Reading text:
+-------+

The tiny Theater District contains more than a dozen performance venues showing Broadway hits or avant-garde experimental productions. Pre- and post-show dining options are here as well. The North End‘s Italian heritage is reflected in eateries with colonial-era ties such as Paul Revere’s House, the Old North Church, and Copp’s Burying Ground. Nearby this end, The Museum of Science offers hands-on exhibits, an IMAX theater, and a 3D planetarium, while TD Banknorth Garden hosts concerts and home games for three sports teams.

Known for its ethnic, economic, and cultural diversity, the South End is packed with brick bow-front townhouses and little parks. Washington Street and Harrison Avenue are growing destinations for dining and shopping. Many homes here have hidden gardens; there are pocket parks as well. It is also the site of the annual South Boston St. Patrick’s Day Parade.

+-------+

Data shown:
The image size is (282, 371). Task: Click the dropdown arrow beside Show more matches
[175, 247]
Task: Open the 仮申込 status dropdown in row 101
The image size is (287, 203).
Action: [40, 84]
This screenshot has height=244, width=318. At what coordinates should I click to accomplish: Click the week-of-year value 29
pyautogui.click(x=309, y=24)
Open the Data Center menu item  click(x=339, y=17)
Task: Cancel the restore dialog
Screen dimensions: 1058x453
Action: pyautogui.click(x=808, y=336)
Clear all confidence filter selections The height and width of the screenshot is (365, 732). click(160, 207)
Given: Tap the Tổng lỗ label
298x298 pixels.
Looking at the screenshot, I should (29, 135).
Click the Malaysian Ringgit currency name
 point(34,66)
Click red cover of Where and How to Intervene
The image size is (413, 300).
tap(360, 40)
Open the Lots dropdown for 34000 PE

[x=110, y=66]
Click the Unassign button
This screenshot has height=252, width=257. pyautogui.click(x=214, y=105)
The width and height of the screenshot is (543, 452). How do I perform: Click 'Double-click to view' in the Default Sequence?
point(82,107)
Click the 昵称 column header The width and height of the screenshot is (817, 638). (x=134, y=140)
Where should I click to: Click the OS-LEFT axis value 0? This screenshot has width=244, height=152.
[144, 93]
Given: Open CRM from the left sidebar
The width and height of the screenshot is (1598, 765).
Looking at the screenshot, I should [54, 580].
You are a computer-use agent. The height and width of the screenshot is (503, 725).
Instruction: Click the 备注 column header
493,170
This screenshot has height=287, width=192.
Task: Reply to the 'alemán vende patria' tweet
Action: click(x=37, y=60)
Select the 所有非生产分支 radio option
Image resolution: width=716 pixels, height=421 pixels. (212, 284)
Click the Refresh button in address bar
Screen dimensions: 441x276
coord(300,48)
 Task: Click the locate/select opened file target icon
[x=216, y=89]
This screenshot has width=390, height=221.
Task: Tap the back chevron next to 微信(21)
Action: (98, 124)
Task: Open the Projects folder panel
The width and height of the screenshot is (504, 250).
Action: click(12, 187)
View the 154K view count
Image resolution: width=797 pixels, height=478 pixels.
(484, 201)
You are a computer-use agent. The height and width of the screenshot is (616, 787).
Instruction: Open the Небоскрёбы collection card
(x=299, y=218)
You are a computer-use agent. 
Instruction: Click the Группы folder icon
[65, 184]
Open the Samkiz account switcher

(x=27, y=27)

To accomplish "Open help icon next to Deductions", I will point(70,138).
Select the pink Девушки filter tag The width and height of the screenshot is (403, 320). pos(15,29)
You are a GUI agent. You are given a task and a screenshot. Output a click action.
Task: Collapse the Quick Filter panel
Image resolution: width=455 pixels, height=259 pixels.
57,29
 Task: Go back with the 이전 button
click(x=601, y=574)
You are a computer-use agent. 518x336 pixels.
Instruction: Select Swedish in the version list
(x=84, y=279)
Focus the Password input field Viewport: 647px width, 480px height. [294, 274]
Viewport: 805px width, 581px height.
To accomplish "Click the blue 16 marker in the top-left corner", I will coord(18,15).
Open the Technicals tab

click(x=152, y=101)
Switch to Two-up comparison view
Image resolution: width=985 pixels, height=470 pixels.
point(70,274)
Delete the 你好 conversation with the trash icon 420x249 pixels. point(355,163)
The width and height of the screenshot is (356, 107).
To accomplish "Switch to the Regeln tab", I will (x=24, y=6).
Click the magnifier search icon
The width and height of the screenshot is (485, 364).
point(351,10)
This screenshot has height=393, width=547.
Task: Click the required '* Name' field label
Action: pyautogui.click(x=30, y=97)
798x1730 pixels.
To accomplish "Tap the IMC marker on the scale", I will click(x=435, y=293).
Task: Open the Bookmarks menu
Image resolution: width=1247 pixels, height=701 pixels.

+-------+

What is being asked: Pick up the passage on Boston's neighborhoods after its last sentence and carry it on.

Answer to this exercise:
With architecture and chic shops, the Back Bay has art galleries and sidewalk cafes plus the Boston Public Library, Trinity Church, and the boutique haven, Newbury Street. Also for shopping, head to Copley Place and its 75 top-name stores or The Shops at the Prudential Center. The New England Aquarium is a must-see with marine life from differ sectors of the planet. Enjoy a 55-minute land and water adventure through Boston Duck Tours with daily afternoon departures from the aquarium.

The Fenway is probably most known for Fenway Park, home to the Red Sox and the oldest Major League Baseball stadium. Tours are available. Art venues and colleges compete for attention. The Museum of Fine Arts opened its Art of the Americas Wing last November and the Isabella Stewart Gardner Museum houses a remarkable art collection in a 15-century Venetian setting. About a dozen of Boston’s 100 higher ed institutions can be found in this region such as Boston and Northeastern universities, and Harvard Medical School.

Neighborhoods outside of central Boston also worth seeing include Mattapan, Dorchester, Roxbury, West Roxbury, Hyde Park, Roslindale, and Jamaica Plain and Charlestown.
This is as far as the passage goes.